## Required action
In the material below, find the line with "Signaler un problème (297, 279)" and the line with "Montgomery, AL (Zelda) (540, 2163)", then output those two lines and every line between them, exactly.

## Records shown
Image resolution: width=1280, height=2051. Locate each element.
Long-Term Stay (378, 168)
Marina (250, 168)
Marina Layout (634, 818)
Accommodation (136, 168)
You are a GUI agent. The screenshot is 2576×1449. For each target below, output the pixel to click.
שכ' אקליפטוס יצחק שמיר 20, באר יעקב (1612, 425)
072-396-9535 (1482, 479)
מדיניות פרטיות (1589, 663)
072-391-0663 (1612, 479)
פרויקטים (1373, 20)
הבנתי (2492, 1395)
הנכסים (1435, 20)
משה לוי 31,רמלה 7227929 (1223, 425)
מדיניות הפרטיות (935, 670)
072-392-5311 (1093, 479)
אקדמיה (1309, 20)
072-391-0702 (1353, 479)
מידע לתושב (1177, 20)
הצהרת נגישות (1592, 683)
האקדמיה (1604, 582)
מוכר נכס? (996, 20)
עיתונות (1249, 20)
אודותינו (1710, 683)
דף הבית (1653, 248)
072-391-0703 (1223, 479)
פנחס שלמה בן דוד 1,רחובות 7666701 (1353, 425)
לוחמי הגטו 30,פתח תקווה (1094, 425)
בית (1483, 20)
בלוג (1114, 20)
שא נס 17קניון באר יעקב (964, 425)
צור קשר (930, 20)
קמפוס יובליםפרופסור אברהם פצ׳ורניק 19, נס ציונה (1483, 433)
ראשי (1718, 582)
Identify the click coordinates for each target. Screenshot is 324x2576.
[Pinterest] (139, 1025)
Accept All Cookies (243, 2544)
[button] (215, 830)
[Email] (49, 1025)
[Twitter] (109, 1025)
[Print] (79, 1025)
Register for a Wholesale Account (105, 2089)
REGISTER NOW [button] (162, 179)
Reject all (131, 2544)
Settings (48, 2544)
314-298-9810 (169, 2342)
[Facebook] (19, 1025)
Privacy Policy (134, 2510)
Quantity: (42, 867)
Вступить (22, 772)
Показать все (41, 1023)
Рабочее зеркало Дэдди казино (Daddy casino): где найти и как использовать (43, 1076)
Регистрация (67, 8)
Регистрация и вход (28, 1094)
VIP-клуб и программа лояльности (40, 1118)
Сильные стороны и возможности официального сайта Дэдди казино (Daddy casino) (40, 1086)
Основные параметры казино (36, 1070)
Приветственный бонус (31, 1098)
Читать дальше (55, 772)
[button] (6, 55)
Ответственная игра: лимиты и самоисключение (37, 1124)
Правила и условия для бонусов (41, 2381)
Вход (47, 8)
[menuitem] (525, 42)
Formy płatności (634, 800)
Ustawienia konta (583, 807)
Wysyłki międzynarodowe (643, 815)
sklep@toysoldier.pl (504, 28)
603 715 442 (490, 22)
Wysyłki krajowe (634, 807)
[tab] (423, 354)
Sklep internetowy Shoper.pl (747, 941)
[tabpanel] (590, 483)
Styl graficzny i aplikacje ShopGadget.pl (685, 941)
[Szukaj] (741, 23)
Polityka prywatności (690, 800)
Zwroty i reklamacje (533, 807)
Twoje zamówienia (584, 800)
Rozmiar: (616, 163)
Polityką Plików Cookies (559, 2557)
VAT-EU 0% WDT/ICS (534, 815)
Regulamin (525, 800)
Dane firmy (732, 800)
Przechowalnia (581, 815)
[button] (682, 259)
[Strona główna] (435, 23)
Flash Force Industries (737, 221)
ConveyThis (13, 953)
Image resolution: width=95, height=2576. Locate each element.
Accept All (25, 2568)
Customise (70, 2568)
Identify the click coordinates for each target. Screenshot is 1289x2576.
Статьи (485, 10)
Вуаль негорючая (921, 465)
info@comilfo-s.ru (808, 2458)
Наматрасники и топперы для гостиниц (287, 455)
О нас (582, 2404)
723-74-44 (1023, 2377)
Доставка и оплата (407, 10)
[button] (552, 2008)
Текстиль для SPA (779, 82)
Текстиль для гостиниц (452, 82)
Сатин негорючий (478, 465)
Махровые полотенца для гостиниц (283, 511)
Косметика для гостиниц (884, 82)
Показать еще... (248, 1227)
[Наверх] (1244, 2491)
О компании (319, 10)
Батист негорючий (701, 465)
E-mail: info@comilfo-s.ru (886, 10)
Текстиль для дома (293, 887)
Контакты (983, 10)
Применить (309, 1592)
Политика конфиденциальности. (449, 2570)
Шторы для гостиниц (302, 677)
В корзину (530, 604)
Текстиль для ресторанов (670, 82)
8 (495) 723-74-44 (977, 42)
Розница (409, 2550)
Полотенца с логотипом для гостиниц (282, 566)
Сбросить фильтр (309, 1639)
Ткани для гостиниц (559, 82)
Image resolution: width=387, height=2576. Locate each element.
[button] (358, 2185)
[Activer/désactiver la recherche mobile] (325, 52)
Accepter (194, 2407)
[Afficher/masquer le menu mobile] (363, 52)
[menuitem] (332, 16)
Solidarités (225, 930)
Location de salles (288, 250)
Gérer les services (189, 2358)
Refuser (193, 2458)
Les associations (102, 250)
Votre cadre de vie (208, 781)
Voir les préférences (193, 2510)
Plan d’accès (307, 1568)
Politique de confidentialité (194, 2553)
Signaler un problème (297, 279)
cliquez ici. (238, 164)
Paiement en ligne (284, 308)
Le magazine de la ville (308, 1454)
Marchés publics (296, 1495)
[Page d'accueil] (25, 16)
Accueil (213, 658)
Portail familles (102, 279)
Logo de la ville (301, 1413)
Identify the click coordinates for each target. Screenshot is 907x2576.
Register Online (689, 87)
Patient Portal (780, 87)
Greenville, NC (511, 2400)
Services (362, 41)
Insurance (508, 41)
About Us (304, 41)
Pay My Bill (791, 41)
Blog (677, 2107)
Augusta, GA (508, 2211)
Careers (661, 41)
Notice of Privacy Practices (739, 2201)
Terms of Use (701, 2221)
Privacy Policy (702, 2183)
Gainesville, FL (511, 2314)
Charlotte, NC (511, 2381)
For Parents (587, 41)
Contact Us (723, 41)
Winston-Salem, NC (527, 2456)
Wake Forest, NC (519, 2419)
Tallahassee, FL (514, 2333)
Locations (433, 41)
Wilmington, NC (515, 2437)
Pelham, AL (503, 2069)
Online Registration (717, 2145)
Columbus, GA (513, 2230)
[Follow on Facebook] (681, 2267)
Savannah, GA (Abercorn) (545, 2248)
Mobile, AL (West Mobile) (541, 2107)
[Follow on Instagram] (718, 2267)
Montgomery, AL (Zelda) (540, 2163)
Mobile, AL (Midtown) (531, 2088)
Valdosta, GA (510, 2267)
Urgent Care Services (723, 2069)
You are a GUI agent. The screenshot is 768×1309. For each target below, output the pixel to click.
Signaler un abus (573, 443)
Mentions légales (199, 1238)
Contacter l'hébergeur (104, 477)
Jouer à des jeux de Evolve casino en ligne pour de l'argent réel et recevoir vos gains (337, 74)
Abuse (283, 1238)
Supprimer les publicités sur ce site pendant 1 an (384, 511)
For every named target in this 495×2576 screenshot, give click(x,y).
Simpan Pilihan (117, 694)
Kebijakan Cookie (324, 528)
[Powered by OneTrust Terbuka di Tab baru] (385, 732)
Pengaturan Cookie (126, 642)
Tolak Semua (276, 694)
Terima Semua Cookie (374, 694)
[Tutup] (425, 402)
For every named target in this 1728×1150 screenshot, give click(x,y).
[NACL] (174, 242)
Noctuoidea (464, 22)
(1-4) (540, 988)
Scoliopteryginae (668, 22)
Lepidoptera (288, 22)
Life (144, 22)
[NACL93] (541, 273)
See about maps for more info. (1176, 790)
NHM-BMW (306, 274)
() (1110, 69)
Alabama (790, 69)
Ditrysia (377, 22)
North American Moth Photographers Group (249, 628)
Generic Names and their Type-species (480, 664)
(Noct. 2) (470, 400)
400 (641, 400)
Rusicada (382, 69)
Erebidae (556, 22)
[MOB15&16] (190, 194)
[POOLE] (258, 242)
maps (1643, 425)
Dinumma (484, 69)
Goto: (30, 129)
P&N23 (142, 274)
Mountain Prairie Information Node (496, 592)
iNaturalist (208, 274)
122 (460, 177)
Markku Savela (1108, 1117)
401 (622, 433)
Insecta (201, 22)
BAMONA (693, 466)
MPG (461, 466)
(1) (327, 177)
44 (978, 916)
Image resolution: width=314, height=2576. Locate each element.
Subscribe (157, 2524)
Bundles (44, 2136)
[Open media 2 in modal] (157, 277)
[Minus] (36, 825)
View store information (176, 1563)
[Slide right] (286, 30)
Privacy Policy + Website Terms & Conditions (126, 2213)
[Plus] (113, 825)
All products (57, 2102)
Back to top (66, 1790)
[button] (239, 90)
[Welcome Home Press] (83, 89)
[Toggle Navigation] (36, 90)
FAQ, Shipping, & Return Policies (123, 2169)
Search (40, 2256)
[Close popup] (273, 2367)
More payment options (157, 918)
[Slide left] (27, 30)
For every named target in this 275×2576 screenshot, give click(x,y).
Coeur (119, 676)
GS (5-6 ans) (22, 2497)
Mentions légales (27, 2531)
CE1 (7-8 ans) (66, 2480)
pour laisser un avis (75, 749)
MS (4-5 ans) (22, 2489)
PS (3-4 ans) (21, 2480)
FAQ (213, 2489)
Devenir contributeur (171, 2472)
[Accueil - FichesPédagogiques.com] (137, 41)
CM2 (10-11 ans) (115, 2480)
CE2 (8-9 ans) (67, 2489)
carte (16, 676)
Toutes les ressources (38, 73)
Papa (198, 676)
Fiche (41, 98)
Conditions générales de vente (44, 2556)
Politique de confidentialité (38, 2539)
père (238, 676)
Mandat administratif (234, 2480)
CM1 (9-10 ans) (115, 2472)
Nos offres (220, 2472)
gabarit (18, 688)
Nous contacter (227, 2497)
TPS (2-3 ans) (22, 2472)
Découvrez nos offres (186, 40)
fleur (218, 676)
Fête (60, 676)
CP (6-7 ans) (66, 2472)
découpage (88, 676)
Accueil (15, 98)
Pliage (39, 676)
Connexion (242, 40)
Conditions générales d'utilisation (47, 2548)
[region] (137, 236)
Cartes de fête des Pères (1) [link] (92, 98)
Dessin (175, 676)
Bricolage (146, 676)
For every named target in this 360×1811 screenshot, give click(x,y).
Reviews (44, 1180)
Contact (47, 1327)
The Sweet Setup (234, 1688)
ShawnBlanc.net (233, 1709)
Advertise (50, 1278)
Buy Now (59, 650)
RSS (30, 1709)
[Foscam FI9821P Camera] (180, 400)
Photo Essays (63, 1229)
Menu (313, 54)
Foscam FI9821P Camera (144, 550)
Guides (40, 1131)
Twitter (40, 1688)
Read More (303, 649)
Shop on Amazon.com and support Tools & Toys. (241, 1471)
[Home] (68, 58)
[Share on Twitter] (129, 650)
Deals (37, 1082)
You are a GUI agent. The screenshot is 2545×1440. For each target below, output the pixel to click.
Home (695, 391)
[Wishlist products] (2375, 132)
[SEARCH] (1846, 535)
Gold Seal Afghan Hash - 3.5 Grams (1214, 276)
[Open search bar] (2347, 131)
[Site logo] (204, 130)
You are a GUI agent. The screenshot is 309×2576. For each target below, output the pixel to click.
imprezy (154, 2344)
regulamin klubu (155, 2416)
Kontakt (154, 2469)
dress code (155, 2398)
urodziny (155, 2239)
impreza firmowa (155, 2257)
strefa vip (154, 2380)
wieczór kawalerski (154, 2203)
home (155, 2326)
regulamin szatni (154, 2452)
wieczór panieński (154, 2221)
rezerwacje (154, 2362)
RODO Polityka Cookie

## Answer section
Signaler un problème (297, 279)
cliquez ici. (238, 164)
Paiement en ligne (284, 308)
Le magazine de la ville (308, 1454)
Marchés publics (296, 1495)
[Page d'accueil] (25, 16)
Accueil (213, 658)
Portail familles (102, 279)
Logo de la ville (301, 1413)
Identify the click coordinates for each target. Screenshot is 907x2576.
Register Online (689, 87)
Patient Portal (780, 87)
Greenville, NC (511, 2400)
Services (362, 41)
Insurance (508, 41)
About Us (304, 41)
Pay My Bill (791, 41)
Blog (677, 2107)
Augusta, GA (508, 2211)
Careers (661, 41)
Notice of Privacy Practices (739, 2201)
Terms of Use (701, 2221)
Privacy Policy (702, 2183)
Gainesville, FL (511, 2314)
Charlotte, NC (511, 2381)
For Parents (587, 41)
Contact Us (723, 41)
Winston-Salem, NC (527, 2456)
Wake Forest, NC (519, 2419)
Tallahassee, FL (514, 2333)
Locations (433, 41)
Wilmington, NC (515, 2437)
Pelham, AL (503, 2069)
Online Registration (717, 2145)
Columbus, GA (513, 2230)
[Follow on Facebook] (681, 2267)
Savannah, GA (Abercorn) (545, 2248)
Mobile, AL (West Mobile) (541, 2107)
[Follow on Instagram] (718, 2267)
Montgomery, AL (Zelda) (540, 2163)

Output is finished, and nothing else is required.